Another Gravestone Doji?
Candlestick charting is one of the oldest of all technical analysis disciplines. Candlestick charts originated during the 18th century by Munehisa Homma, a Japanese rice trader. Steve Nison popularized the technique to the Western world in his 1991 book - Japanese Candlestick Charting Technique.
Japanese Candlestick chart displays four data points – open, close, high, and low prices. There are forty-two (42) simple and complex patterns, including Spinning Tops, Marubozu, and Dojis.
It sounds like voodoo magic, but the technical discipline works and has withstood the test of time.
What is a Doji?
A Doji is a popular candlestick pattern where the candle has the same opening and closing.
Doji does not necessarily indicate an impending reversal of a dominant trend. Often traders are presumptuous, shorting after the occurrence of a single Doji candlestick within a dominant uptrend. In most cases, the trend will continue in the same direction as the prevailing uptrend.
Nonetheless, a Doji is still a meaningful pattern. It denotes short-term indecision in the marketplace, pitting the bulls against the bears. It is often a temporary indecision rather than the start of an intermediate-to-long-term trend reversal.
There are three variations of a Doji – Dragonfly Doji, Long-legged Doji, and Gravestone Doji.
Dragonfly Doj - A sign of strength or bullish tendencies. The close and the open are at the same levels. The difference is the candle has a lower wick. The wick suggests rejection of lower prices. Buyers stepped in and pushed the price back up, closing at the open and high for the day. Some will recognize this pattern as a variation of a Hammer.
Long-legged Doji - Like the normal Doji, the open and close are at the same level. However, the upper and lower wick is typically long or very long. It implies significant indecision in the market. The pattern often occurs when the market reacts to an unexpected news release.
Gravestone Doji – A sign of weakness or bearish tendencies. Same as the other Dojis. The difference is that it has a long upper wick as the market rejects higher prices. When the market opens, the buyers have the upper hand. Then the sellers take over and push the price down to a close near or at the open. The pattern suggests a rejection of higher prices.
To confirm the reversal, look for confluence at levels that offer significant selling pressure or crucial resistance. Some will call this a variation of a shooting star. The pattern is considered bearish and does not depend on whether it appears on an uptrend or downtrend. Many traders view this as a market environment that is indecisive to bearish.
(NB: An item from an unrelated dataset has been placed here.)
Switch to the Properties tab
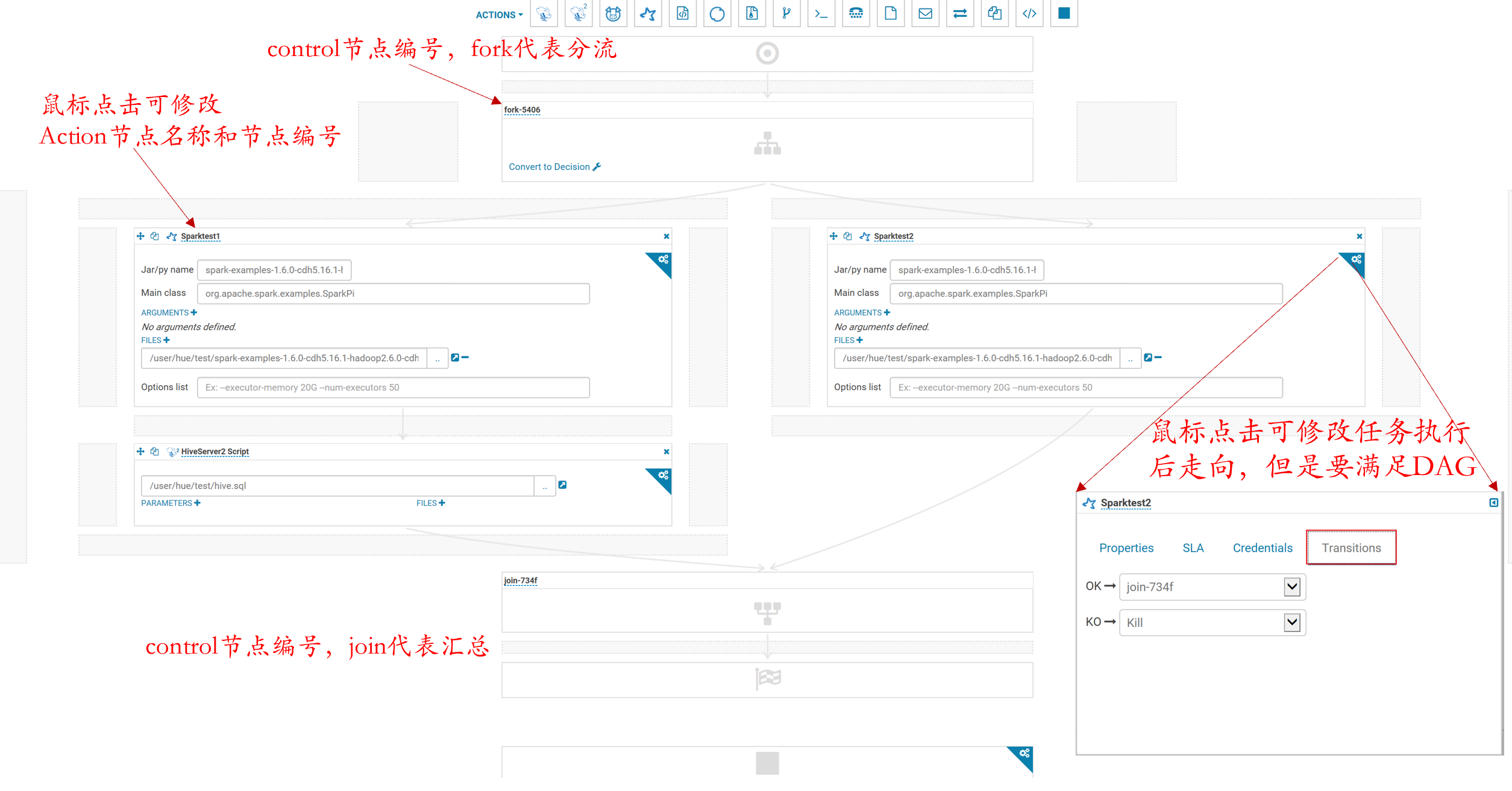1512x791 pixels. [1126, 548]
Studies have shown that it is only accurate 51% of the time. It suffers from the same reliability issues as many other candlestick patterns. It needs the next few candles to confirm the reversal.
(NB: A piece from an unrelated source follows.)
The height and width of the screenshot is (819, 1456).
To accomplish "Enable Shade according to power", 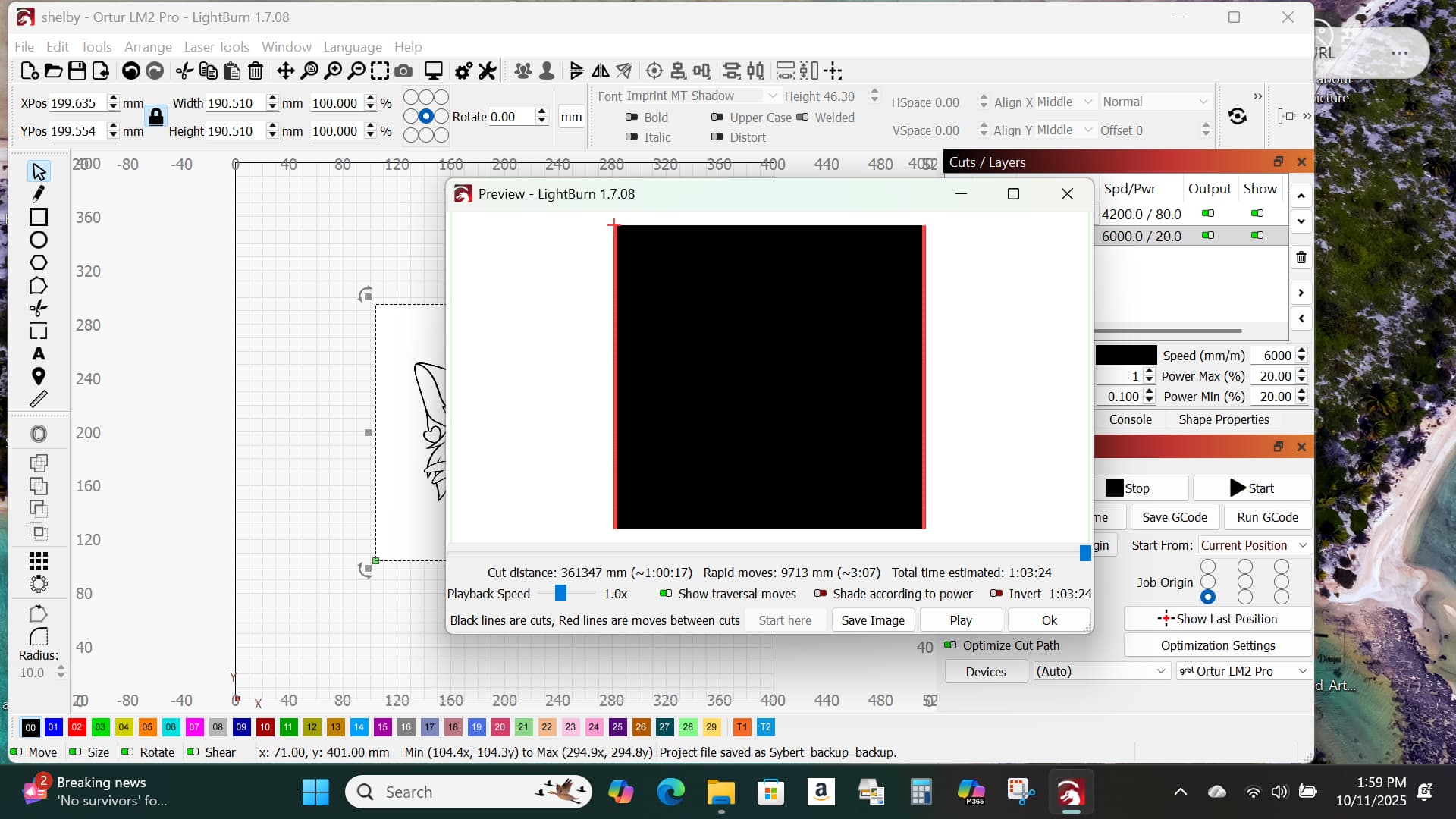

In the days following a Gravestone Doji, if the market weakens, it increases the odds of a correction or decline. It could also signal a shift toward a neutral sideways trading range trend or another basing market environment. A high volume is more reliable than one with a low volume.
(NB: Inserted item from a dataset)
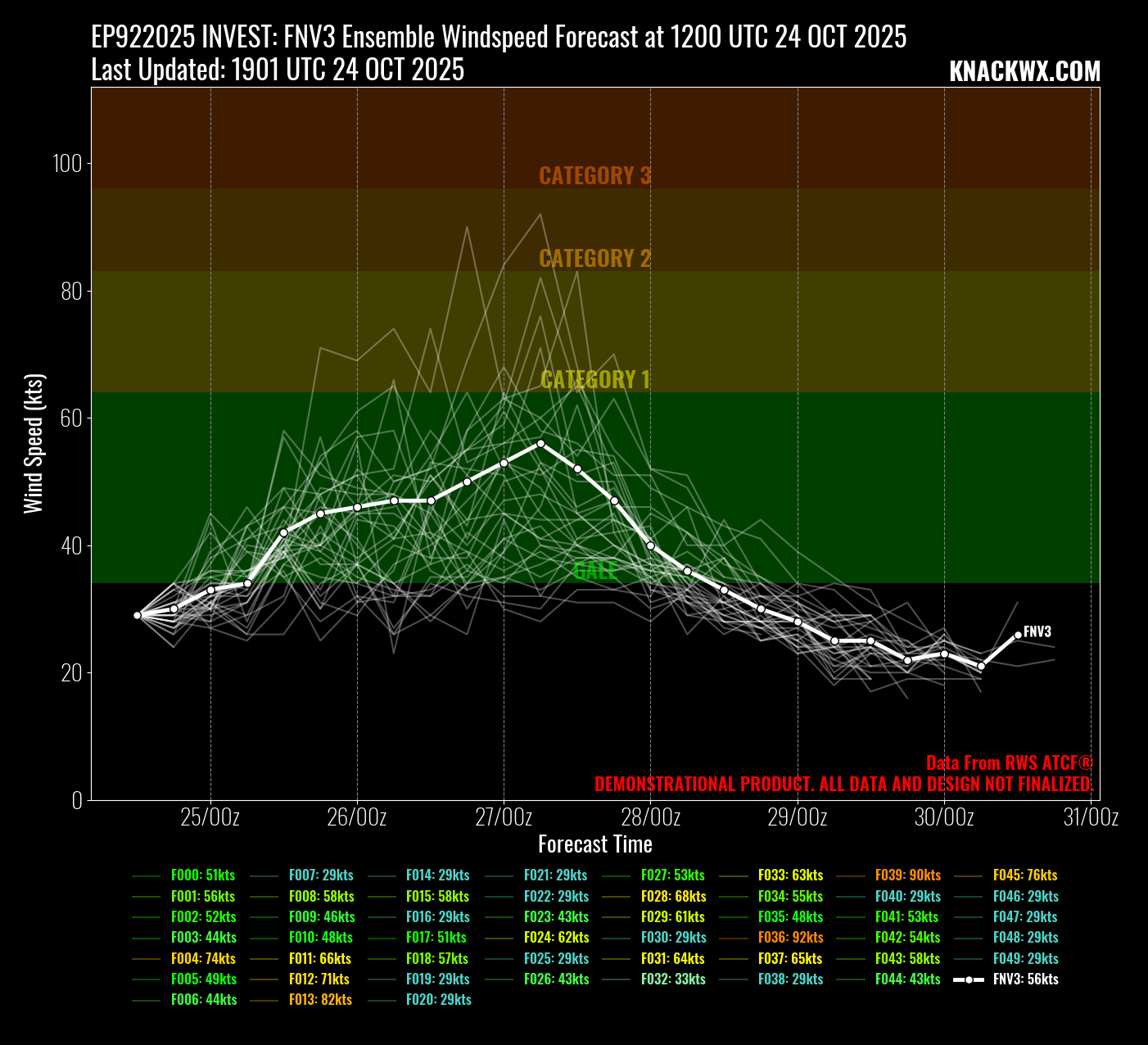Click the GALE threshold label
This screenshot has height=1045, width=1148.
click(594, 571)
A Gravestone Doji occurred on the SPX Index (SPX) and other market indexes on 3/6/23. The high established on the day of the Gravestone Doji (4,078.59 – 3/6/23) is crucial to deciding the next short-term trend. If the rally stalls near a formidable resistance, it is significant.
During the early-Mar 2023 recovery, SPX faded near pivotal resistance along the Dec 2022 highs (4,100.51/4,100.96), the 2/17/23 gap-down (4,081.51-4,089.49), and the extension of the Oct 2022 uptrend breakdown (4,062). Selling soon resumed after the onset of the Doji, reaffirming a near-term reversal as SPX quickly declined to 3,808.86 (3/13/23) in five trading days.
Yesterday on 5/1/23, Gravestone Dojis developed in SPX, INDU, NYA, MID, and SML. Surprisingly, the two technology-laden indexes, COMPQ and NDX, did not record Gravestone Dojis. Does this imply relative strength from COMPQ and NDX, at least on a near-term basis?
The last Gravestone Doji on 3/6/23 led to a 5-day correction of -6.61% to 3,808.86 and the start of the Mar-Apr 2023 rally. The next few days will help decide the extent of the correction. Will a shallow, modest, or deep correction develop in SPX?
Initial support is 4,036 or -3.61% to the 50-day ma. Secondary support is 4,968 (200-day ma) or -5.23% correction. Pivotal support is 3,837 (Nov 2022 uptrend) or -8.36% correction.
Key SPX initial resistance is 4,186.92/4,195.44 (2/2 and 5/1/23 highs). A breakout signals the resumption of the rally and renders the next target at 4,308-4,325 (late-Apr/May and Aug 2022 reaction highs).